Joyce, Steven 1950- (Steven James Joyce)
Joyce, Steven 1950- (Steven James Joyce)
PERSONAL:
Born December 13, 1950, in Green Bay, WI; married October 29, 1983; wife's name Mary T. (a lecturer in French); children: Alexander, Genevieve, Brendan. Ethnicity: "Irish/German American (Caucasian)." Education: Attended University of Santa Maria, Arequipa, Peru, 1972-73; St. Norbert College, B.A. (cum laude), 1973; attended Lawrence University, 1974-75; Purdue University, M.A., 1980; University of North Carolina at Chapel Hill, Ph.D., 1983. Religion: Roman Catholic. Hobbies and other interests: Soccer, skiing, writing.
ADDRESSES:
Home—Mansfield, OH. Office—317 Ovalwood, Ohio State University, 1680 University Dr., Mansfield, OH 44906. E-mail—[email protected].
CAREER:
Ohio State University, Mansfield, associate professor of German, 1987—.
AWARDS, HONORS:
Fulbright awards, 1987, 1992, 1996.
WRITINGS:
Transformations and Texts: G.B. Shaw's "Buoyant Billions," Camden House (Columbia, SC), 1988.
Contributor to books, including East-Central European Traumas and a Millennial Condition, edited by Zbigniew Bialas and Wieslaw Karjka, Columbia University Press (New York, NY), 1999; and Alchemization of the Mind: Literature and Dissociation, edited by Zbigniew Bialas and Krzysztof Kowalczyk-Twarowski, Peter Lang (Frankfurt, Germany), 2003. Contributor of articles and poetry to periodicals, including Red River Review, Kimera: Journal of Fine Writing, Minimus, International Quarterly, Romanic Review, Seminar: Journal of Germanic Studies, Comparatist, Independent Shavian, New Germanic Studies, and International Journal of the Humanities.
SIDELIGHTS:
Steven Joyce told CA: "I tend to write to attempt to express what seems to be just beyond the reach of articulation. I have written a small book of poetry in addition to the more academic articles that focus on German literature and in particular Austrian writer Thomas Bernhard and German writer Judith Hermann. The book of poetry is really a kind of academic aside—a way of overcoming the feeling of disconnectedness as well as a means of bringing a kind of order to the disorder of lived life. The success of this is less important than the activity itself, which at some point becomes a kind of necessity with cathartic results.

=====

→ **Exercise**
Carry on the biographical profile of Steven Joyce from the point where it ends.

=====

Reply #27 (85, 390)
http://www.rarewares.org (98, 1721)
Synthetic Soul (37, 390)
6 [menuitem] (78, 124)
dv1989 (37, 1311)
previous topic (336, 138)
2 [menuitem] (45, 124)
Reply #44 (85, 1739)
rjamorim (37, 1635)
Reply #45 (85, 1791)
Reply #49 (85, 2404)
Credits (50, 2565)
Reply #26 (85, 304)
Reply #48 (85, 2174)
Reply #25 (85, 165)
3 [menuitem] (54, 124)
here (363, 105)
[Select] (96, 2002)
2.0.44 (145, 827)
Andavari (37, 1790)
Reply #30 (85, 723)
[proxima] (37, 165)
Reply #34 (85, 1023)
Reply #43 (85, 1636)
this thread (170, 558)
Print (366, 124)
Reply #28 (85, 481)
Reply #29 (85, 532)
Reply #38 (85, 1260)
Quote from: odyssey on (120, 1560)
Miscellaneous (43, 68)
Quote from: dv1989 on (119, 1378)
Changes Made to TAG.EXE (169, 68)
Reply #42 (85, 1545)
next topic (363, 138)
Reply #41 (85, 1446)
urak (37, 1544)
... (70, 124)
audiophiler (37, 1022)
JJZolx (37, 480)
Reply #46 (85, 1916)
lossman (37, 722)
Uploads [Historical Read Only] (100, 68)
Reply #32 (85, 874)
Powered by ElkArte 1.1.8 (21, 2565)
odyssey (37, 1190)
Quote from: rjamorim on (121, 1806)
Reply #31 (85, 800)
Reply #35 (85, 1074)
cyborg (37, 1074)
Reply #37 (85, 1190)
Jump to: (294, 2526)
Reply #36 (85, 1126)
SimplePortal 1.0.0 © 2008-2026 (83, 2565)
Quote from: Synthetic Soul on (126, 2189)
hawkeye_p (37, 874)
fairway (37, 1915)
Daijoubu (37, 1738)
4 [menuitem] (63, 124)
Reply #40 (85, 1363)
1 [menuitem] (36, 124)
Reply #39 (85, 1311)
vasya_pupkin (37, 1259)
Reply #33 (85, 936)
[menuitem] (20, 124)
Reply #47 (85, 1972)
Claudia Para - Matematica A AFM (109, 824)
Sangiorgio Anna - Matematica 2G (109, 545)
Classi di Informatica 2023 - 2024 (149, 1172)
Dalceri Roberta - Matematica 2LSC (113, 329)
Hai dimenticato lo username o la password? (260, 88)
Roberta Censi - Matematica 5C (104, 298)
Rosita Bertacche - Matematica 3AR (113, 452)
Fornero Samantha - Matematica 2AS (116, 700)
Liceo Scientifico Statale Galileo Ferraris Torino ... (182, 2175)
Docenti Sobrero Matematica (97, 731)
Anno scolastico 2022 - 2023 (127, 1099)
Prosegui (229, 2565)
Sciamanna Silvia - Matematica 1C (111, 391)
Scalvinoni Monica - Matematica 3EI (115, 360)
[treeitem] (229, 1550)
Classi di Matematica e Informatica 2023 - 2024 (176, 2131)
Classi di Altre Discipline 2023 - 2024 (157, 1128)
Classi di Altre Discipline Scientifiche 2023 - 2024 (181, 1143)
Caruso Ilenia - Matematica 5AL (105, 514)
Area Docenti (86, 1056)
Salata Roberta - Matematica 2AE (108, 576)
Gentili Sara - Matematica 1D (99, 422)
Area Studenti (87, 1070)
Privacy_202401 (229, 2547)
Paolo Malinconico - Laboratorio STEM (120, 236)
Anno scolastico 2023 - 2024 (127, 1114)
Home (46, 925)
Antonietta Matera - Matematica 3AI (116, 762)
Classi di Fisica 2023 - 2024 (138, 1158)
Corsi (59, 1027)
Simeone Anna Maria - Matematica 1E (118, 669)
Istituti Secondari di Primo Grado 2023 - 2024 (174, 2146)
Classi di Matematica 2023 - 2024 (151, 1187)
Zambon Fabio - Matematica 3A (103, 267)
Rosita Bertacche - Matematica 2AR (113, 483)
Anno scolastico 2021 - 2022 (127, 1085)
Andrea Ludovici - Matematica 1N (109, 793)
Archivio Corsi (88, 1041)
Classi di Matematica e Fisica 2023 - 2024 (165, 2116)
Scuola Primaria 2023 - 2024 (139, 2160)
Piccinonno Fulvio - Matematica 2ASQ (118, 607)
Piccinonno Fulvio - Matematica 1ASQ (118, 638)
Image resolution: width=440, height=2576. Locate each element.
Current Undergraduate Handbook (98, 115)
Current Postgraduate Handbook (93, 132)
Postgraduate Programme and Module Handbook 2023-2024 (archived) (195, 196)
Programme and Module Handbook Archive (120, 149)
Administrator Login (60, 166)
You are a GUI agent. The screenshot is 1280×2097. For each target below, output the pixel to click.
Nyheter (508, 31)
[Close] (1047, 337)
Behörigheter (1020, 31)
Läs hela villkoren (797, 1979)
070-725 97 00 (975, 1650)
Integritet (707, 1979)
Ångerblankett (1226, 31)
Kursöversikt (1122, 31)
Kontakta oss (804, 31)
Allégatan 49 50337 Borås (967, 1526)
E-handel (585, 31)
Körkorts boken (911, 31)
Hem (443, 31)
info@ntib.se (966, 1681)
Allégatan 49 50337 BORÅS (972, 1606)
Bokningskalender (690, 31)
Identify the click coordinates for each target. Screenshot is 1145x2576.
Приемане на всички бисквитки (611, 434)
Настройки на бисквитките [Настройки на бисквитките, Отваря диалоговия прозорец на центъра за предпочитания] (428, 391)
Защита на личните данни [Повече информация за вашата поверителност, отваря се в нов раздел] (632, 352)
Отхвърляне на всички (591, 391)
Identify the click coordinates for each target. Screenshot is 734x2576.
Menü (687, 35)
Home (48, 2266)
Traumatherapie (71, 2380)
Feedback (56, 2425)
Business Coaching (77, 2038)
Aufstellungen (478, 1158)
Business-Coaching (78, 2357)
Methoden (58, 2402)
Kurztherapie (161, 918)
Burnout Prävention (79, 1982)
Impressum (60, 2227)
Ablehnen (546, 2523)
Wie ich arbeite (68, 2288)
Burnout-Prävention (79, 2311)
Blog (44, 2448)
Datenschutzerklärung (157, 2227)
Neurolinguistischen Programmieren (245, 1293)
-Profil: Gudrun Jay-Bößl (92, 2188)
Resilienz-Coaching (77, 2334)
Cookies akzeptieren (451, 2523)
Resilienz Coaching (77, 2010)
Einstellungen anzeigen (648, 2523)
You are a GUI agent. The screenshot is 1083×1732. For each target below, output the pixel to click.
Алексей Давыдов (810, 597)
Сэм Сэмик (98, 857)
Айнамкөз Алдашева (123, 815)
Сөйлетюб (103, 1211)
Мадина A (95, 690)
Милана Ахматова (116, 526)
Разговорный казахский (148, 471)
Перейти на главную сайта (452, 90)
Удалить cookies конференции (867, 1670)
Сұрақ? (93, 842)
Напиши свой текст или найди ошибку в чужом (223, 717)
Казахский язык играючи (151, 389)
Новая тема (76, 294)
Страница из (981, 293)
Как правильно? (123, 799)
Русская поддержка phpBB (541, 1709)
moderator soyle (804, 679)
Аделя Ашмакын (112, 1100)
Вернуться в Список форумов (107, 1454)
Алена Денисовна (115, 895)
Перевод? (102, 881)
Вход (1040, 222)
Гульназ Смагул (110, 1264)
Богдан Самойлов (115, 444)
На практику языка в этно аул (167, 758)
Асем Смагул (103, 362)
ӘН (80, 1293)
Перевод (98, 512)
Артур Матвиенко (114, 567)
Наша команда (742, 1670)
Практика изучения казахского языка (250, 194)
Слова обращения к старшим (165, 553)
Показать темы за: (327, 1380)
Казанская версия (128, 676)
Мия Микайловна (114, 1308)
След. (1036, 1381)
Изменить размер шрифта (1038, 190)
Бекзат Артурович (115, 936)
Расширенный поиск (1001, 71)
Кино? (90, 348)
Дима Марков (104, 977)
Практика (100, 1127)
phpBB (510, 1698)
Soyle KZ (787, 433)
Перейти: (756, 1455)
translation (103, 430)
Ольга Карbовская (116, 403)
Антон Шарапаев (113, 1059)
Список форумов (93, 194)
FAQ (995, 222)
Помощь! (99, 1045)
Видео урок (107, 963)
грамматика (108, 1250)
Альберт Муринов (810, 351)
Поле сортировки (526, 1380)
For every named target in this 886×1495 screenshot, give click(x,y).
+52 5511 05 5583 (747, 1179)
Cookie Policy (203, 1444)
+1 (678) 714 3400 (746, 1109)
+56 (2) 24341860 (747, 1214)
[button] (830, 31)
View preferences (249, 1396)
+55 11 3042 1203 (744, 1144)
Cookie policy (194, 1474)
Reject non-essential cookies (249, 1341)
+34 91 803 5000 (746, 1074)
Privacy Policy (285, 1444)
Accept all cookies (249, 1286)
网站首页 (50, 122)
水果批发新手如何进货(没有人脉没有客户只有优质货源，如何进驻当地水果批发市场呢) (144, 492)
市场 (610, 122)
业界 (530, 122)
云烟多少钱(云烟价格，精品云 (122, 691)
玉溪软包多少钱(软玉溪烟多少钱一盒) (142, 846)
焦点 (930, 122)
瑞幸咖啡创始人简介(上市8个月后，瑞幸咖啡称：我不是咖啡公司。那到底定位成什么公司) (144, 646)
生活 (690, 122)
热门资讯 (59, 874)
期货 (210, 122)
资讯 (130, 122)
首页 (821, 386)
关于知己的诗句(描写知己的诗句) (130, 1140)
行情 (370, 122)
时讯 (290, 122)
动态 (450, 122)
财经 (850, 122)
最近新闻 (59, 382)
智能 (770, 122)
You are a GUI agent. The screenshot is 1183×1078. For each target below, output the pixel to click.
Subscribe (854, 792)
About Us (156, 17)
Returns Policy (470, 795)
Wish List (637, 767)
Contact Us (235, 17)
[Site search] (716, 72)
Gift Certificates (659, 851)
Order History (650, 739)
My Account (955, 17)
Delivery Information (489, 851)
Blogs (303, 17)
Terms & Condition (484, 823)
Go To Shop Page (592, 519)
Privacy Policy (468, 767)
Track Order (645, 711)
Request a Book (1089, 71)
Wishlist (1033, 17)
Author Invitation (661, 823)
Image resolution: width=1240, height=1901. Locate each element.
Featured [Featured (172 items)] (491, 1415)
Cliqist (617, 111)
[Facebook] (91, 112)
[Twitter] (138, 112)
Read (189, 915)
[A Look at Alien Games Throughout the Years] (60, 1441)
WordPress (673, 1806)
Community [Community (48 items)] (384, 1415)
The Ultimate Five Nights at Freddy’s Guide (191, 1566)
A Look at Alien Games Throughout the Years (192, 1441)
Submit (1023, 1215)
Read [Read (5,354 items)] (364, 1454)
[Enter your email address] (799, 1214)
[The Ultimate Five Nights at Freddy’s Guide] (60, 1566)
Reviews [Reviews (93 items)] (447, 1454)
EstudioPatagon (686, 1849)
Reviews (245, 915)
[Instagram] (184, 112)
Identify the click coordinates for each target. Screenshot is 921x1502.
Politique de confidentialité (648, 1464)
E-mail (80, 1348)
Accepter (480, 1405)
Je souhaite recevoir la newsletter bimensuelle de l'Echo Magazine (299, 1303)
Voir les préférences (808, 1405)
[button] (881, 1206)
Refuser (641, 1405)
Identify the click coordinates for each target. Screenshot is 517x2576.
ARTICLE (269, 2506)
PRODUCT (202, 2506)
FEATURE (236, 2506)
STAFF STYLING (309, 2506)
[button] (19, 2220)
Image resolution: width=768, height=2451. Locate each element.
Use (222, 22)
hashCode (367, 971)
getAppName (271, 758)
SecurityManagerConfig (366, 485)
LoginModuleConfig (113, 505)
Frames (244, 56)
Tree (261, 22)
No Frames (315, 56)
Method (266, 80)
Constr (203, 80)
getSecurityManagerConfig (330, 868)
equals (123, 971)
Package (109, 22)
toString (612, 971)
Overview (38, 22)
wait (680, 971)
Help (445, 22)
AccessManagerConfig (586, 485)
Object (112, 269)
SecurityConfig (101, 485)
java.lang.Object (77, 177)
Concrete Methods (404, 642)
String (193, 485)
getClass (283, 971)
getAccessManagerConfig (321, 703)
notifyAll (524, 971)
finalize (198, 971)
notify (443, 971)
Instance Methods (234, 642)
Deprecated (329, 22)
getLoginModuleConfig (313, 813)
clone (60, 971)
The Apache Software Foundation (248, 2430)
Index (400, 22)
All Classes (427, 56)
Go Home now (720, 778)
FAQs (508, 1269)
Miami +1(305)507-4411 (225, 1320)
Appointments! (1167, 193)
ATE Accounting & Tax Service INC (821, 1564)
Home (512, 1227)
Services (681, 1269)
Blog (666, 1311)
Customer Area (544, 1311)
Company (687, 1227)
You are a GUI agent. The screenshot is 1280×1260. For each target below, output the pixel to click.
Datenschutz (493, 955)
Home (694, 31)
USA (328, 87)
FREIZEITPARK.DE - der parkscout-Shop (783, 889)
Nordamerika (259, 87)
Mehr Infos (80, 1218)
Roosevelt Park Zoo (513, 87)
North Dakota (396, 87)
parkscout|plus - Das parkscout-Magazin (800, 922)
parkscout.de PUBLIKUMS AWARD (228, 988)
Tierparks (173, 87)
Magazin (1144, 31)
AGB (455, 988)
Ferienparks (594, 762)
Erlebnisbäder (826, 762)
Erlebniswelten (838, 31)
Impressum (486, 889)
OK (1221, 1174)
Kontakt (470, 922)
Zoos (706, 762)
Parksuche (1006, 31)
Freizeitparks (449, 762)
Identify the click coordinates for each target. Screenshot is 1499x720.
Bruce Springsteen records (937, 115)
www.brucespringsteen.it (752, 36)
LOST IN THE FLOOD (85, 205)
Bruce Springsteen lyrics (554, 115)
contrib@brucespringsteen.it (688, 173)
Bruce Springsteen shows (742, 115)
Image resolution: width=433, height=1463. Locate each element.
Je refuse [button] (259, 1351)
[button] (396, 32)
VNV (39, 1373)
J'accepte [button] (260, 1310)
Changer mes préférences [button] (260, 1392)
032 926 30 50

=====

→ **Exercise answer**
"When I write academic articles, I tend to revise often and look to seek the correct expression as well as the apt phrase and lilting rhythm. My tendency is to overload sentences with meaning by way of making the sentence speak more to its expressive purpose. However, I have to say that writing itself, while on the one hand therapeutic, also poses dangers, especially if it becomes obsessive and solipsistic. Literary history bears this out more or less, but personal experience does likewise.
"I have chosen Thomas Bernhard as the focus of my scholarly work because he enacts what I believe is the purpose of literature, and that is in accord with the Latin dictum that literature be both pleasing and didactic. Bernhard has been a literary pariah in Austria for years and to some extent continues to be so. However, he remains that voice of Socratic criticism that forces both society and individual to undergo oftentimes painful self-examination in order to ‘correct’ and realign oneself to the truth."